When AI entered our workflow, it landed on that foundation. And the results were compounding in a way I hadn’t fully anticipated.
Where AI creates real leverage for a COO
Let me be specific, because I think the conversation around AI and leadership stays too abstract to be useful.
The areas where I’ve found genuine, compounding leverage as a COO are not the obvious ones. It’s not about generating reports faster or summarising meeting notes. Those are productivity gains, not strategic ones.
The real leverage shows up in three places.
First, in decision preparation. AI has become an exceptional thinking partner for stress-testing decisions before they’re made, surfacing assumptions I haven’t challenged, identifying second-order consequences, forcing articulation of the criteria I’m actually using. This doesn’t replace judgment. It sharpens it.
Second, in cross-functional alignment. One of the hardest parts of a COO role in a scaling startup is keeping regulatory, clinical, engineering, and commercial teams operating from the same picture of reality. AI-assisted synthesis of information across these domains, regulatory landscape, competitive signals, operational metrics, has meaningfully reduced the time between “we have information” and “we’ve made sense of it.”
Third, in quality and compliance operations. This is specific to our industry, but the ability to use AI to support documentation, traceability, and review processes within our QMS has been significant. Not as a replacement for human oversight (that’s non-negotiable) but as a force multiplier on the rigor we were already applying.

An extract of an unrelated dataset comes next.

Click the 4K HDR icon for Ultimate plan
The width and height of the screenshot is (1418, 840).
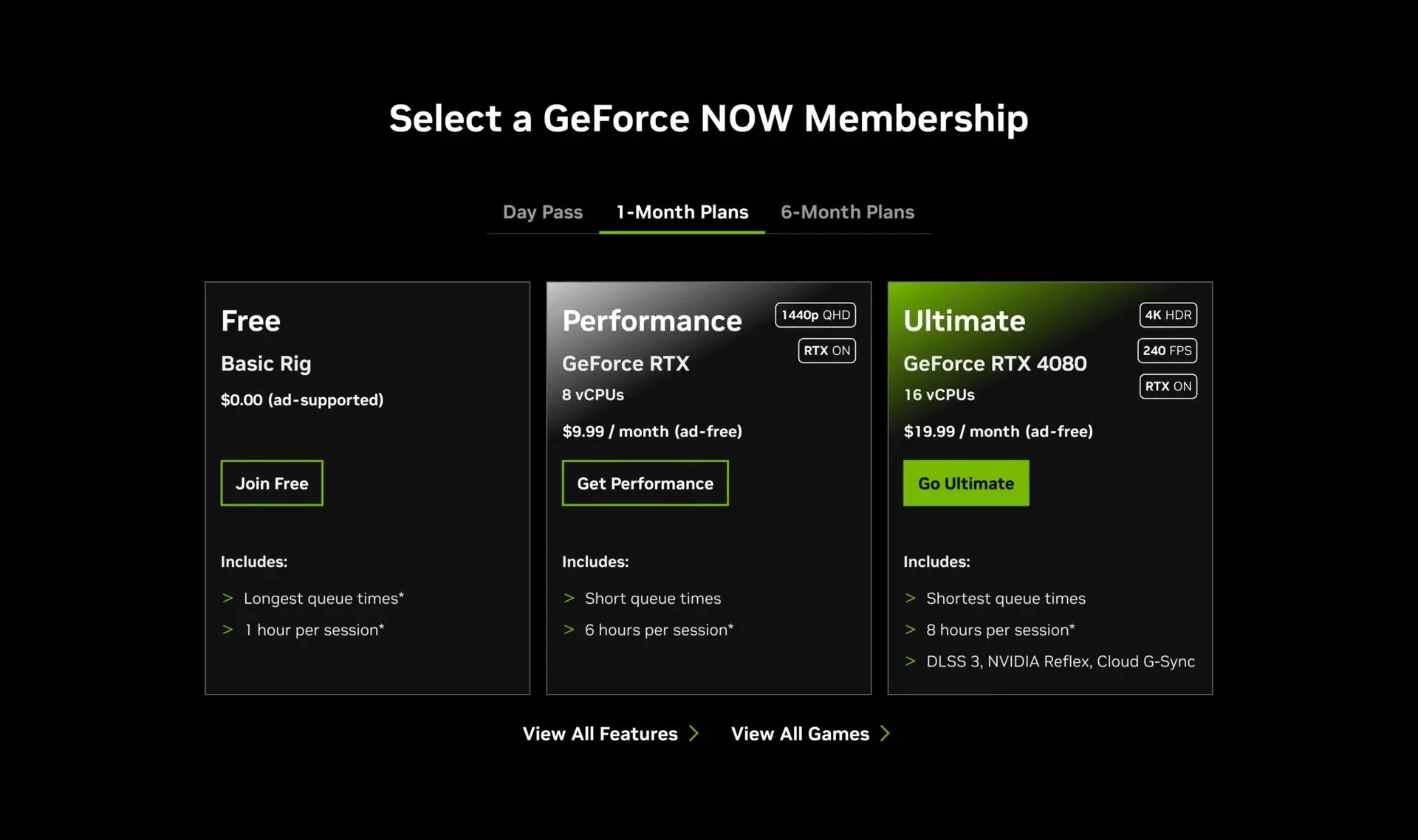(x=1168, y=314)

The question every COO should ask before adopting AI
Before asking what AI can do for your operations, ask whether your operations are worth accelerating.
It’s a harder question than it sounds. It requires honest assessment of whether your processes are actually designed, or just habitual. Whether your team has clarity on decisions, or just the illusion of it. Whether you’re building on a foundation, or on assumptions you’ve never tested.
If the answer is yes, your operations are solid, your team is aligned, your decision-making is disciplined, then AI is one of the most powerful tools available to a modern COO. Move fast and use it aggressively.
If the answer is not yet, fix that first. No tool changes that math.
What this means for digital health specifically
The SaMD space is entering a period where AI will become a standard component of both the products we build and the operations behind them. Regulatory bodies are actively developing frameworks for AI-enabled medical devices. Pharma and medtech partners are evaluating vendors not just on what they’ve built, but on whether their infrastructure can sustain AI-driven development responsibly.
The companies that will lead in this environment aren’t the ones moving fastest in isolation. They’re the ones who built compliance, quality, and operational discipline into their DNA early, and are now able to move fast because of that foundation, not despite it.
At Newel, that’s the bet we made from day one. H.Core, our adaptive development platform, was built to integrate regulatory compliance, behavioral science, and AI in a single operating environment, not as separate workstreams to reconcile later.
That’s what lets us move at startup speed while meeting the standards a medical device company must meet.
AI didn’t create that. It rewards it.